* Start *

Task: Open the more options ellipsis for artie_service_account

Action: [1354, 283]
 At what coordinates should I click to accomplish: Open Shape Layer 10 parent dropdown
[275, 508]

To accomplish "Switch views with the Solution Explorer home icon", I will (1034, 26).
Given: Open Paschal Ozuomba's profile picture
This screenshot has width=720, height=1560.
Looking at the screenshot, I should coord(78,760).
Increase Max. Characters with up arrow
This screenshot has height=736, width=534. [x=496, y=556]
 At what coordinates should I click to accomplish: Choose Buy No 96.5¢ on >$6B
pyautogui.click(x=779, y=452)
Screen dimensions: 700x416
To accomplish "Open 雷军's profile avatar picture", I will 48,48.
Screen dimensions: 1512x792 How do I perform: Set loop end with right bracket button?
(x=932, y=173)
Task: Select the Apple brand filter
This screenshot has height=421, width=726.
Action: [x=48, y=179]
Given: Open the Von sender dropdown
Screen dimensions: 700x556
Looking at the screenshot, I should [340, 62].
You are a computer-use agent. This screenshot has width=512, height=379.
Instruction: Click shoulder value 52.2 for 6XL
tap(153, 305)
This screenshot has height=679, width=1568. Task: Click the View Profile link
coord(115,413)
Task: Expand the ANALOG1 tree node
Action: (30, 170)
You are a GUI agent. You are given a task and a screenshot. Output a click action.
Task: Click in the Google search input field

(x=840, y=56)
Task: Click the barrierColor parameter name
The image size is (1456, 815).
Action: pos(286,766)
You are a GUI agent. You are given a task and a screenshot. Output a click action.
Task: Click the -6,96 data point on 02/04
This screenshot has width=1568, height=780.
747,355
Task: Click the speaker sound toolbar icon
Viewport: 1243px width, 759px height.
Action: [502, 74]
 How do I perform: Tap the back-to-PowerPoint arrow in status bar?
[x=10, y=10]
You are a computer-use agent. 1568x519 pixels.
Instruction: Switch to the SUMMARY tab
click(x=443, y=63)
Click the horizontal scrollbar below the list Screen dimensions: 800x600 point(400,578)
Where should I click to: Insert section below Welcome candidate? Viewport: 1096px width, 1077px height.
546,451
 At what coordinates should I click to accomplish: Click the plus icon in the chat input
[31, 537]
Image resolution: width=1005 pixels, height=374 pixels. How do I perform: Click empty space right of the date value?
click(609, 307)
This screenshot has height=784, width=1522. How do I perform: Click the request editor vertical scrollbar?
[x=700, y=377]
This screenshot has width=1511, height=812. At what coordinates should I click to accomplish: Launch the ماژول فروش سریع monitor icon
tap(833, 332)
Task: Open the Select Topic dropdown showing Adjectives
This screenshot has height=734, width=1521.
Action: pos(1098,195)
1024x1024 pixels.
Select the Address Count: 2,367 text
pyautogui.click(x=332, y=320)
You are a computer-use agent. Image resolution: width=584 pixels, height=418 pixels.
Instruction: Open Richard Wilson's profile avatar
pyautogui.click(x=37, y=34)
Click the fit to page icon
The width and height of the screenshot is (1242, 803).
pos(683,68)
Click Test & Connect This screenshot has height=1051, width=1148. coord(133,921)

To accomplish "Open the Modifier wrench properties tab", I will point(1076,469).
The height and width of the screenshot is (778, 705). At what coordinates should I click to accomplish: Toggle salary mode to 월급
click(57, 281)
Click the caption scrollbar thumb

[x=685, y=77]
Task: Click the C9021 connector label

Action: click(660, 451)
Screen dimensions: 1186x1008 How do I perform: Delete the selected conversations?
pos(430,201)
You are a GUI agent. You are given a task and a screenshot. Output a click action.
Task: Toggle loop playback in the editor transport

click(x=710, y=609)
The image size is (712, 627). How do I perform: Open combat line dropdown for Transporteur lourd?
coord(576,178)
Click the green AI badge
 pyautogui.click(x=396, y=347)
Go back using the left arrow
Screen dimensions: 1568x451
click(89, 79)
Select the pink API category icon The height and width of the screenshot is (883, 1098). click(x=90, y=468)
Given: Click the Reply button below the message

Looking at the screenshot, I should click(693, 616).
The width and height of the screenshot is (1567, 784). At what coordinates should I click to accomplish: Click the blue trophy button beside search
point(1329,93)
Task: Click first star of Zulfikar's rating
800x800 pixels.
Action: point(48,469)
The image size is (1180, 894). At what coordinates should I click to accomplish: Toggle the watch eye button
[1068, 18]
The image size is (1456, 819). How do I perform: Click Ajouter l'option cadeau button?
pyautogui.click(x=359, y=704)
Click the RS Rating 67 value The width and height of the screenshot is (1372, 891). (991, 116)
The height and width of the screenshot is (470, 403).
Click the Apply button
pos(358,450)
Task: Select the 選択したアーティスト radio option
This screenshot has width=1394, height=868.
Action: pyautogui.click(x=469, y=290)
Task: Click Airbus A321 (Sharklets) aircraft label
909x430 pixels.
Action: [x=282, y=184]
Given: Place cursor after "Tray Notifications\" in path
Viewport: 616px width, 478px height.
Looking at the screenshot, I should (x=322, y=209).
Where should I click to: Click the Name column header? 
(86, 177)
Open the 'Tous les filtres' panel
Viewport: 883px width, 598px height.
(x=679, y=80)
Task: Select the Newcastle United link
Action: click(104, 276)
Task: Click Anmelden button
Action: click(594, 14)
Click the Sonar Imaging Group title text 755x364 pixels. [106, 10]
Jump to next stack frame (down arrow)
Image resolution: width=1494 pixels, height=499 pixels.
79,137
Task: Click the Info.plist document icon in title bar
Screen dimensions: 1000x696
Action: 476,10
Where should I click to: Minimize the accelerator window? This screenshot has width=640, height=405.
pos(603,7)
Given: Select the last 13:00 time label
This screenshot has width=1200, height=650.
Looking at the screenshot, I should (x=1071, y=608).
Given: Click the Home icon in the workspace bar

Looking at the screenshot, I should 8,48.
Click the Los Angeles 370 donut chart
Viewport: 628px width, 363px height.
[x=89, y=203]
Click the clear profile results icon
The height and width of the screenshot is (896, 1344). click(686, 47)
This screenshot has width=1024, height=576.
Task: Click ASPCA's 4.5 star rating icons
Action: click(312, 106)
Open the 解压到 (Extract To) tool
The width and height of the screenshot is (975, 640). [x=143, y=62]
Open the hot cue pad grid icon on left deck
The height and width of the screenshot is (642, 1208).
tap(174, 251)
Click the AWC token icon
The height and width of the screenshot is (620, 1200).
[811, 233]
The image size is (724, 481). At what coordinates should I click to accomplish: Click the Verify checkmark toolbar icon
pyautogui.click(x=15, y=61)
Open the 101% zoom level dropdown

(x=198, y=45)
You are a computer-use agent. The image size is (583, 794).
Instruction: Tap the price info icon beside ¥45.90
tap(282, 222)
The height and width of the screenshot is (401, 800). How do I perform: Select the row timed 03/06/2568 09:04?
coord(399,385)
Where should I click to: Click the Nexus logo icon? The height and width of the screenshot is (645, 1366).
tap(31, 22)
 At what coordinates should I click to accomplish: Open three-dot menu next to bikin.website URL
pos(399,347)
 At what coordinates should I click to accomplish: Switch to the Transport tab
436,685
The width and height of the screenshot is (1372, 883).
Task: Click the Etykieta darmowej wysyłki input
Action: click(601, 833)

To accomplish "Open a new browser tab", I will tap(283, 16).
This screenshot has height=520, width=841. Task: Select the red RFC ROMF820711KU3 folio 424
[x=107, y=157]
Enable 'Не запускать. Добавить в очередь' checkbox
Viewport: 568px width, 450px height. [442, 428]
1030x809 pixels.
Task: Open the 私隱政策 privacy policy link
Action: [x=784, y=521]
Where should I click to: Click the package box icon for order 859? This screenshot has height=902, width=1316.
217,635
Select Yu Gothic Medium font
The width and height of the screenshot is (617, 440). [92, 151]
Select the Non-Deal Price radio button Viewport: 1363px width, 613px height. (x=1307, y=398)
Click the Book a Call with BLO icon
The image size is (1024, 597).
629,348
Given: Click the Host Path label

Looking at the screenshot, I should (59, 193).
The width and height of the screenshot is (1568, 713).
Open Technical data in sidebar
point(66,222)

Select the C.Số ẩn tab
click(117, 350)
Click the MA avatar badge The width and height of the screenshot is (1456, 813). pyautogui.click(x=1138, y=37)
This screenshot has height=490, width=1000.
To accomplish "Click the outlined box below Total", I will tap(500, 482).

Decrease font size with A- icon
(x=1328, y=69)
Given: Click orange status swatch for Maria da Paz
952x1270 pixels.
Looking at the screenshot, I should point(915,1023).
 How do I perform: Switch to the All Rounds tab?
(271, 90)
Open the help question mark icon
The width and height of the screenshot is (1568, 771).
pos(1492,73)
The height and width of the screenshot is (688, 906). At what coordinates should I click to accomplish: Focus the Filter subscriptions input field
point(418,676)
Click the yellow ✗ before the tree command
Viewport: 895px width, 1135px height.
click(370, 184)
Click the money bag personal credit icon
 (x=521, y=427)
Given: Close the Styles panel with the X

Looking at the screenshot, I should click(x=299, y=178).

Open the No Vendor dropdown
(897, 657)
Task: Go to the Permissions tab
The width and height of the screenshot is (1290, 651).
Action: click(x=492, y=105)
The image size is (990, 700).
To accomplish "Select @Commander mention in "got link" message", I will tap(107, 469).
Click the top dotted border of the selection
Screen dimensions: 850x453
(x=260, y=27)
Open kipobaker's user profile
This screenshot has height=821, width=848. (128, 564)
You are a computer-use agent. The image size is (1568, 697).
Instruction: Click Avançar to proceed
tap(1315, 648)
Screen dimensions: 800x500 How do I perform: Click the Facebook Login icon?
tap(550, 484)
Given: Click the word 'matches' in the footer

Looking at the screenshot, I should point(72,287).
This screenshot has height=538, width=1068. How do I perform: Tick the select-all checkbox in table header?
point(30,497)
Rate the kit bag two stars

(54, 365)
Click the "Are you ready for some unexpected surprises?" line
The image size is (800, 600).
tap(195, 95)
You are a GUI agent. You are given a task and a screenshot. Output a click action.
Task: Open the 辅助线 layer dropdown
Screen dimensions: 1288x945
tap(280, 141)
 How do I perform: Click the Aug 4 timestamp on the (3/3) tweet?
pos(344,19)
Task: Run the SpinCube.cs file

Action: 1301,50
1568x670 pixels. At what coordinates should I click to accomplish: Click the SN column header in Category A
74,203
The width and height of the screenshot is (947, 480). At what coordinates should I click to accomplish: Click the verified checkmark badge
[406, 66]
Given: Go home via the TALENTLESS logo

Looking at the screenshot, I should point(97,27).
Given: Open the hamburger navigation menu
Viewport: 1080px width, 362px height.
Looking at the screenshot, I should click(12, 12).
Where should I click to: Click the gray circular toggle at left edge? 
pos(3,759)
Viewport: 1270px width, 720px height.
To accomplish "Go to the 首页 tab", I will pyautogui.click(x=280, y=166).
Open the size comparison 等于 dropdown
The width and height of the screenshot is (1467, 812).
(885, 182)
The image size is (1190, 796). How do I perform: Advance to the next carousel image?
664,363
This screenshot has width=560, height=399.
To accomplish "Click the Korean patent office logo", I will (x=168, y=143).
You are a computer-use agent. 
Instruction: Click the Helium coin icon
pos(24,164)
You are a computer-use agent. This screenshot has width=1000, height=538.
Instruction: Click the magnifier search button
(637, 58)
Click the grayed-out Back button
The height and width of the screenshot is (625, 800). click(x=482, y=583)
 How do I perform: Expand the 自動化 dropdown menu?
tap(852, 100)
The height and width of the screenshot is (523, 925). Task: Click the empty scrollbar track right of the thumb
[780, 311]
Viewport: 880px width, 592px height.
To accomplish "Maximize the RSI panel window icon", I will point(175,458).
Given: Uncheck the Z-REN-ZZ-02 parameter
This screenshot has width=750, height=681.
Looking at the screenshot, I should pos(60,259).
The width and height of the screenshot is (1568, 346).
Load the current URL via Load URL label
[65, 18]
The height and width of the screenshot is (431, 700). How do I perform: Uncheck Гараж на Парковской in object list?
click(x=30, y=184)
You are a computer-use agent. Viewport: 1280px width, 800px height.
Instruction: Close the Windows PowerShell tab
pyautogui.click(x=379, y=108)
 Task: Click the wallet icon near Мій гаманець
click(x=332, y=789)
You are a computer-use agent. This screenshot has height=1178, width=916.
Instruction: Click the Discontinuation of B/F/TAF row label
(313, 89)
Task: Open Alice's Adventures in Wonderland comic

* End *

## EXERCISE DIRECTIONS
Express the rows from the line containing "will tap(283, 16)." through the line containing "[x=107, y=157]" as a numbered list, leaving out blank lines.

## WORKED SOLUTION
1. To accomplish "Open a new browser tab", I will tap(283, 16).
2. This screenshot has height=520, width=841. Task: Select the red RFC ROMF820711KU3 folio 424
3. [x=107, y=157]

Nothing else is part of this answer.